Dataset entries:
## begin

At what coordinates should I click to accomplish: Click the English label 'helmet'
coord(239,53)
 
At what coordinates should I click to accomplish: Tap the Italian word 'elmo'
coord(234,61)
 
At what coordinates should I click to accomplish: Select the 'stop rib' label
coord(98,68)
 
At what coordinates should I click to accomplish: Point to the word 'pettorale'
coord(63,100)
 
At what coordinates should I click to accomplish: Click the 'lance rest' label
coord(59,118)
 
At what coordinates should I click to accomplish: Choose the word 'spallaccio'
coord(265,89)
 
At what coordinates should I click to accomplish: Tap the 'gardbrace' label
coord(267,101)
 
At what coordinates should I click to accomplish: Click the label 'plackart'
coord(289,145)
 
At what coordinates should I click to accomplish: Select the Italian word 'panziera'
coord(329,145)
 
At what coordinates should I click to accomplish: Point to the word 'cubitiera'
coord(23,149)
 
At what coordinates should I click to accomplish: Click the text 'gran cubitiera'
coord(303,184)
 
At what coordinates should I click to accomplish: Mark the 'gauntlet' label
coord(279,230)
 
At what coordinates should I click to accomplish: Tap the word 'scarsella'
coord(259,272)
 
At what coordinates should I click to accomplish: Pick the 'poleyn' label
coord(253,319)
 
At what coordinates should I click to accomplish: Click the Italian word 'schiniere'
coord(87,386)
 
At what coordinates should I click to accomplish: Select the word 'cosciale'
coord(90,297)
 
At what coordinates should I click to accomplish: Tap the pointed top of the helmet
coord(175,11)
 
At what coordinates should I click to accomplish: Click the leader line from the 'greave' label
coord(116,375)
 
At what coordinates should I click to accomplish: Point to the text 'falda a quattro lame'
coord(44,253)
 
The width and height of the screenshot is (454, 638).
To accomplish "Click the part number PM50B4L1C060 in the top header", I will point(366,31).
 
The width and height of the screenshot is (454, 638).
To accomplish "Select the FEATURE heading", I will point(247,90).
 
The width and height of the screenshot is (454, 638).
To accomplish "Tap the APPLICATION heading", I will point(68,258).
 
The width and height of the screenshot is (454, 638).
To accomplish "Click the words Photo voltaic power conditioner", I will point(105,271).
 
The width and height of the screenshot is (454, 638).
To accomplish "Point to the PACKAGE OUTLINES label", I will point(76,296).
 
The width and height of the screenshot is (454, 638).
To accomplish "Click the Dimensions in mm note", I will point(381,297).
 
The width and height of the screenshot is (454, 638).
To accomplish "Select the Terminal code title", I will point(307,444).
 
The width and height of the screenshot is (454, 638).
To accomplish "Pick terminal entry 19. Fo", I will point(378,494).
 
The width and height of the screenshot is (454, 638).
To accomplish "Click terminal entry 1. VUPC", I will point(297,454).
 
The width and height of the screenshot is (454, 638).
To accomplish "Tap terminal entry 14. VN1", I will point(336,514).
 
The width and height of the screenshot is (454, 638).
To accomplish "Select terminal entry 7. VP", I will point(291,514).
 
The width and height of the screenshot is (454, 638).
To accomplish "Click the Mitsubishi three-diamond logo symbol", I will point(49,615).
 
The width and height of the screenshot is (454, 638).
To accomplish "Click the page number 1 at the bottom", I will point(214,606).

## end

Objective: Gather every line of the data above that contains the string "heading". Case counts.

Task solution:
To accomplish "Select the FEATURE heading", I will point(247,90).
To accomplish "Tap the APPLICATION heading", I will point(68,258).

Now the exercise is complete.